The Colombian folk songs that influenced Gabriel García Márquez’s ‘magical realism’
Gabriel García Márquez once described his novel “100 Years of Solitude” as a 350-page vallenato.
Vallenatos are mini-epics about characters from small towns, and the songs’ lyrics are filled with poetic imagery about local lore. García Márquez was such a fan of the music that helped create a Vallenato festival that still takes place every spring in the Colombian city of Valledupar. I visited this year to see if I could trace a connection between the music being played there today and the musical tradition that García Márquez so cherished.
You don’t have to look far for signs of García Márquez’s love of Vallenato in his work. It’s right there in his 2002 memoir, “Living to Tell the Tale.”
“I had dreamed about the good life,” he wrote, “going from fair to fair and singing with an accordion and a good voice, which always seemed to me to be the oldest and happiest way to tell a story.”
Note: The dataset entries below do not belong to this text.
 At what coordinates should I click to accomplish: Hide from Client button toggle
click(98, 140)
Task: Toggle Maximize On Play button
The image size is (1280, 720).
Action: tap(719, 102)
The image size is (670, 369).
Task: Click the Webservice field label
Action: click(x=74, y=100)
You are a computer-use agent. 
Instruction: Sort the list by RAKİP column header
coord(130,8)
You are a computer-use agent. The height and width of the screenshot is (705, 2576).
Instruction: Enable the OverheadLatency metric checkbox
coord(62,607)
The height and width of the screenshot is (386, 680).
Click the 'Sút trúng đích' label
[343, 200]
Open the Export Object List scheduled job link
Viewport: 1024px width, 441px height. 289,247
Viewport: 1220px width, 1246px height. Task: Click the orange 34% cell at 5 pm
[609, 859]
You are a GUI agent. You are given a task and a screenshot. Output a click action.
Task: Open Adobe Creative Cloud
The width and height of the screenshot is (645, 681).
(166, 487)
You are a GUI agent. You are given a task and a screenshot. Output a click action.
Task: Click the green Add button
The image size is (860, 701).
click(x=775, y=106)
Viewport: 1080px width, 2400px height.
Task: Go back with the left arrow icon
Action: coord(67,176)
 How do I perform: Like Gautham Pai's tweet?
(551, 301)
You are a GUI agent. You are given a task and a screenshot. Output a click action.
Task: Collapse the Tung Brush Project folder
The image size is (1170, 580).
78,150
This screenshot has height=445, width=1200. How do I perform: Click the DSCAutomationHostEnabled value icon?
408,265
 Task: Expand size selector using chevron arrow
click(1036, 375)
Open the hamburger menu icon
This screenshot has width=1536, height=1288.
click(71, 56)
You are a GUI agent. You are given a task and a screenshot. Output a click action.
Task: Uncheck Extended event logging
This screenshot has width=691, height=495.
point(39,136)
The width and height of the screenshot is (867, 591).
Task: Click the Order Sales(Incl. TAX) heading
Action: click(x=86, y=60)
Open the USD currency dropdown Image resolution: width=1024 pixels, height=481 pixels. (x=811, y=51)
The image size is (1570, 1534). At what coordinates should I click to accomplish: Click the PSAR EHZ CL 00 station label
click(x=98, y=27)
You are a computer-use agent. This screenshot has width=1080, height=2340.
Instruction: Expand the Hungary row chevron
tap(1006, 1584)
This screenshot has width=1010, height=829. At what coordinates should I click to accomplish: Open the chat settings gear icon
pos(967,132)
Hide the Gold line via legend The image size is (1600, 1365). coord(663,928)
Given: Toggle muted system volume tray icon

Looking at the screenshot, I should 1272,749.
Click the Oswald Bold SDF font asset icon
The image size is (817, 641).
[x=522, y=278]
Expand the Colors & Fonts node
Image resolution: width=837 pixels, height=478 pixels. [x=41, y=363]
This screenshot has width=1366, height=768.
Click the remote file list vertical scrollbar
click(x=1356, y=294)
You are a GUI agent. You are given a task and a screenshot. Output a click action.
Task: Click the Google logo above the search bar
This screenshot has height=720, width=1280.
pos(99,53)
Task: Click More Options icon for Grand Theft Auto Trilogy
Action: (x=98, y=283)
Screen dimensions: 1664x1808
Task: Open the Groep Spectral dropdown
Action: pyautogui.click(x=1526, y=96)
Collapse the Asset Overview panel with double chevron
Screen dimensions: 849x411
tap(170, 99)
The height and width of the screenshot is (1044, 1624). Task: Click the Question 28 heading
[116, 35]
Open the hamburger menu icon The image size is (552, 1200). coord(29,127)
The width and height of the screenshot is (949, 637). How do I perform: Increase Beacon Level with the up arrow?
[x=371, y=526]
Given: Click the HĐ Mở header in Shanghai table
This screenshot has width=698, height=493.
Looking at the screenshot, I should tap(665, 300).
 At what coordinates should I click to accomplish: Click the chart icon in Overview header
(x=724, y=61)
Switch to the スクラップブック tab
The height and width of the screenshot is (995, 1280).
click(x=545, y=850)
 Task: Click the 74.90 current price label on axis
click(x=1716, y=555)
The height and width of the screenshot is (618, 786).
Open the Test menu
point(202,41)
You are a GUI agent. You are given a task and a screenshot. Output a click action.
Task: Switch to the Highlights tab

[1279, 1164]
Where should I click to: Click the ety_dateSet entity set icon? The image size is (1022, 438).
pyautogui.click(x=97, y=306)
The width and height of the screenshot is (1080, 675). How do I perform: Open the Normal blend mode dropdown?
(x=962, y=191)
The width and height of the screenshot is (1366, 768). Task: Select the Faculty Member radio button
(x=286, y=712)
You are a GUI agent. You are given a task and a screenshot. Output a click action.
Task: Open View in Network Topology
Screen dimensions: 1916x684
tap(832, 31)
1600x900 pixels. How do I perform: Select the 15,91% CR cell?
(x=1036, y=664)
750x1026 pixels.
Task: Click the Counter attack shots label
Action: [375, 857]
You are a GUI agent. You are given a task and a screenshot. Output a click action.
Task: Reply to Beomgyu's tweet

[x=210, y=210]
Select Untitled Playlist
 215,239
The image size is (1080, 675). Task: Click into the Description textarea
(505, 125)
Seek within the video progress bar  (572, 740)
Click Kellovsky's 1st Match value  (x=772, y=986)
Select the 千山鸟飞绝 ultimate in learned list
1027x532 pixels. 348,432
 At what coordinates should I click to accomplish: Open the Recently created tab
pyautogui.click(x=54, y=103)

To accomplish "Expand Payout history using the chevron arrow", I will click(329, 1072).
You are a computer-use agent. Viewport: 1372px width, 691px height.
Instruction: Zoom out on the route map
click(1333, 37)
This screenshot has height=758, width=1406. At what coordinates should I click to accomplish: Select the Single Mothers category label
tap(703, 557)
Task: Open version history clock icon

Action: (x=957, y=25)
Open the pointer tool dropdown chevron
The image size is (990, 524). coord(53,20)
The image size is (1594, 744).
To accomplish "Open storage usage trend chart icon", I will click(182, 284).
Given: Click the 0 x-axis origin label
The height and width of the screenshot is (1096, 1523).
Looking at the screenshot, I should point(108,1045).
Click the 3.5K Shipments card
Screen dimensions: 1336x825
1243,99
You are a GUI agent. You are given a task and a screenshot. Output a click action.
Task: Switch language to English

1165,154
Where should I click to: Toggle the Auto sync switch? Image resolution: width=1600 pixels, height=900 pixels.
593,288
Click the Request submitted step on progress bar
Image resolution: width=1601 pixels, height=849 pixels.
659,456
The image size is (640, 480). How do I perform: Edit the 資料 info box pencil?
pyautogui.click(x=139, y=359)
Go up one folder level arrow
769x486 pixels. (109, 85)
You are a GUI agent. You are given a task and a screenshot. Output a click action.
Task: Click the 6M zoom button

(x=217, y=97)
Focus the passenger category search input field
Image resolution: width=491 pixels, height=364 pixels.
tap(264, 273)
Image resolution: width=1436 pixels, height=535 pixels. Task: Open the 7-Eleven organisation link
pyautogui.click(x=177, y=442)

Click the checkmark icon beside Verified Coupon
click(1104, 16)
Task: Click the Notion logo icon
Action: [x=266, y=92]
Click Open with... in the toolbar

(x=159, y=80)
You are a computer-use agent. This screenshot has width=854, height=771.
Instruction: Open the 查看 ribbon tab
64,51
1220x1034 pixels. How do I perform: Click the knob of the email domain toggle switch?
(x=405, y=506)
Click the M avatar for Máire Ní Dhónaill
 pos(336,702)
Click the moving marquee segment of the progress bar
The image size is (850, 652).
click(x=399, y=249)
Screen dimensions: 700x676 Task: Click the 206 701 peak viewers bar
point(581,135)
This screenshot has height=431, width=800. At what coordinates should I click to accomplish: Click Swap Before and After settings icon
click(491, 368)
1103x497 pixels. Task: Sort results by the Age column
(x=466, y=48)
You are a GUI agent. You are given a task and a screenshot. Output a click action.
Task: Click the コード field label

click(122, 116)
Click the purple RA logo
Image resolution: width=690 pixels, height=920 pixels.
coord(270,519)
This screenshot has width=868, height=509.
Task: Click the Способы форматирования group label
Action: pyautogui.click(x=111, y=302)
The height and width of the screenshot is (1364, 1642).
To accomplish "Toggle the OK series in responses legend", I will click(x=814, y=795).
García Márquez would often mention Vallenato in his stories, even name-checking a beloved composer, Rafael Escalona. And he made Vallenato a central part of his most famous novel, “One Hundred Years of Solitude,”turning a real-life Vallenato accordionist, Francisco El Hombre, into a mythical balladeer.
“García Márquez took the real [Francisco El Hombre] and processed him through his ‘magical realism,'” Vallenato historian Tomas Darío Gutiérrez says. “The problem is when people confuse one thing with the other. And people think Vallenato began with ‘Francisco El Hombre’ taking an accordion, a drum and a ‘guacharaca’ instrument, and traveling all over the region, teaching the music he had invented.”
That origin story, Gutiérrez says, was invented by García Márquez.
It’s all part of the oral tradition that the novelist was steeped in, explains Raymond Williams, a professor at the University of California, Riverside who’s written extensively about García Márquez. Williams says García Márquez kept that tradition alive through the novel, and also through the annual Vallenato festival, where he was a regular.
“It’s a happy marriage for him literarily and eventually it became a real cultural marriage because he was famous for going to the Festival de Vallenato every year,” Williams says. “I guess until he became so, so famous that he just couldn’t do it comfortably anymore.”
Vallenato’s minstrel tradition is still very much alive at the festival. I saw some of it when I dropped in on a parranda in the city of Valledupar. These are small gatherings of friends and musicians who sing, tell stories, eat and drink Old Parr whisky.
The parranda I attended was hosted by the composer Deimer Marín. He sang and played guitar — no accordion. After a while, Carlos Mario Zabaleta, a well-known Vallenato singer arrived. And he told me a story: In October of 2006, while on tour in Mexico with the group Reyes Vallenatos de Colombia, he was invited to sing at a parranda hosted by the Colombian ambassador in Mexico City. The guest of honor was García Márquez.
Credit: Lolita Acosta
“He started asking me about Armando Zabaleta, a great-uncle of mine, a Vallenato composer,” Zabaleta said. “You cannot imagine the nostalgia I saw in his face. I had no idea how long it had been since he last heard a drum, a guacharaca, an accordion. I will never forget that he asked me, ‘I would love for you to sing “La Diosa Coronada.”’ So when he died two years ago, I dusted off his books and re-read them, and I found the epigraph he included in ‘Love in the Time of Cholera,’ two verses from ‘La Diosa Coronada’: ‘The words I am about to express, they now have their own crowned goddess.'”
After he told the story, Zabaleta sang the song, and I cried.